Now, let me really conclude by saying this: I hereby boycott all T&F journals. T&F publishes a fair number of journals in ILS (Journals by Subject > Information Science), and I shall not publish in any of them ever again. And, furthermore, I would encourage you, whether you are in ILS or not, to not publish in T&F journals either. Because, let’s face it, the only way publishers will change their restrictive copyright policies is if authors refuse to publish with those publishers. Give ’em hell.
32 Comments
Valerie
I published an article in The Reference Librarian, and was so excited to have it accepted that I didn’t carefully read the terms. I truly regret it, and have vowed to only publish open access after this.
Silly me, I made the suggested edits directly to my original copy (all you n00bs, don’t do that! Keep a copy of the paper as you ORIGINALLY submitted it, before ANY suggested edits from the publisher/editors!) So now I do not have a copy that I can freely post/distribute. Seeing as the topic is fairly time-sensitive (social media stuff,) by the time the embargo is over, the information will be mostly useless.

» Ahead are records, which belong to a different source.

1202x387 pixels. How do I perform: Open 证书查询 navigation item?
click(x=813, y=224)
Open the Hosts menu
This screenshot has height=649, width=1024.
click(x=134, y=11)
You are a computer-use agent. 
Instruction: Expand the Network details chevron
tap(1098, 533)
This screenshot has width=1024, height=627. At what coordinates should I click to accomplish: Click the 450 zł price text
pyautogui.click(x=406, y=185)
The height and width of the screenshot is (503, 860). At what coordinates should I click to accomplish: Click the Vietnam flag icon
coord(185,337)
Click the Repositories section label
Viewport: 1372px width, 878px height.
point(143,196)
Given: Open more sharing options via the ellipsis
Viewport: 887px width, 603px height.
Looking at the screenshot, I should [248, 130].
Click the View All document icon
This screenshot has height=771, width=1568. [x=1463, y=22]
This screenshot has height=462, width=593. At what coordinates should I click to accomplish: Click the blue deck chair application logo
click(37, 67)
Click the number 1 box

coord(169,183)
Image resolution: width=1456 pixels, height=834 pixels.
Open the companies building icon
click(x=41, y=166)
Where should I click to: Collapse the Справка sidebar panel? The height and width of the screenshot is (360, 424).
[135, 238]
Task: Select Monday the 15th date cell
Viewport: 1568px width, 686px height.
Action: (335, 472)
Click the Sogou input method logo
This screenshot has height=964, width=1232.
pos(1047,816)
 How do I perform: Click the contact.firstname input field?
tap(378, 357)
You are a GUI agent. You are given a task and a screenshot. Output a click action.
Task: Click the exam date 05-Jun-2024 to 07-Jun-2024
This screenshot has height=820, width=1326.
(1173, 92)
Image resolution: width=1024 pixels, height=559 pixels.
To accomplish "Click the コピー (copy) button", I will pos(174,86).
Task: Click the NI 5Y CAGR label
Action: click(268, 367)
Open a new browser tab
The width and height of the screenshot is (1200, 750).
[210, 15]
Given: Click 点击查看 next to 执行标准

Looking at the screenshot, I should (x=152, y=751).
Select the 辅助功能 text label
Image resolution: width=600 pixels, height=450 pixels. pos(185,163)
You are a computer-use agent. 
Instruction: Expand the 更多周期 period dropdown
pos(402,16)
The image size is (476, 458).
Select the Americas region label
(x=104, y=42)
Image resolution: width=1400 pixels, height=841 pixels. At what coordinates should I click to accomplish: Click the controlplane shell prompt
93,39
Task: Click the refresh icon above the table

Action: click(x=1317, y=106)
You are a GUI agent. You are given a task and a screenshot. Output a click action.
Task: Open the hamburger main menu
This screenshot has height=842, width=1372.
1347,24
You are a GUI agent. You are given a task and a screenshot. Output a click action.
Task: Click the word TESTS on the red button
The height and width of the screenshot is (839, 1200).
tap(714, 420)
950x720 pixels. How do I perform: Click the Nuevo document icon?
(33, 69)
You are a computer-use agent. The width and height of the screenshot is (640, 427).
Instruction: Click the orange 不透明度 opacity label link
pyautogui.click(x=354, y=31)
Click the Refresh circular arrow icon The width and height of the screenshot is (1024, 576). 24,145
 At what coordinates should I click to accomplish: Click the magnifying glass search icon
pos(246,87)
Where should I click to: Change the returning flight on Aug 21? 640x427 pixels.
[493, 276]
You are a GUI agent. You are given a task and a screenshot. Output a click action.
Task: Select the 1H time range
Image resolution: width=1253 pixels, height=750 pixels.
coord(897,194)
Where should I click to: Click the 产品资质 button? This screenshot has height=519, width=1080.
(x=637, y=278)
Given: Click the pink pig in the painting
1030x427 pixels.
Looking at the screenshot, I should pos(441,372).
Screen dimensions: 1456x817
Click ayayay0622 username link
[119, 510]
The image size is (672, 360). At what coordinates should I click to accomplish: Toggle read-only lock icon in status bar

I work at an academic library that does not offer tenure, so the main purpose of publishing this paper (besides the desire to share information) was to help build my personal brand/name recognition in my field, and now I can’t even use it to promote myself. Such a disappointment!
StevenB
I do agree with your assessment of the publishing experience with T&F. I used to write a column for The Reference Librarian, mostly because Bill and Rita asked me to make a regular contribution – and both are friends and good colleagues – so I agreed to do it. I’m not on the tenure track and at this point in my career a column in RF isn’t going to make a difference. But I like a challenge. I gave it up after a few columns (I have to admit that T&F brought some real deadline and commitment to regularly publish discipline to all of what were previously Haworth journals – which had a reputation for being published on no particular schedule). To some extent I just became too busy for it, but I was also fed up with the burdensome T&F author agreements. I just didn’t need it.
I too will have an article in Lori’s special issue. Perhaps you are aware that the project originated from a symposium that was held at the Drexel U iSchool back in March 2010 on the future of reference service. I delivered a talk there, and Lori asked those of us who gave a talk to contribute to the special issue of RF. Since Lori and her colleagues at Drexel were nice enough to invite me to speak I agree to turn my talk into an article. I knew that eventually I’d have to sign over the copyright to T&F. I considered amending it with the SPARC author addendum, which I have used in the past, but I was reasonably sure that it wouldn’t be accepted – and unlike you – I just didn’t have the time to invest in going back and forth with T&F, Bill and Rita, Lori, etc over negotiating the rights for this article. Like you, it’s not that critical to my career standing.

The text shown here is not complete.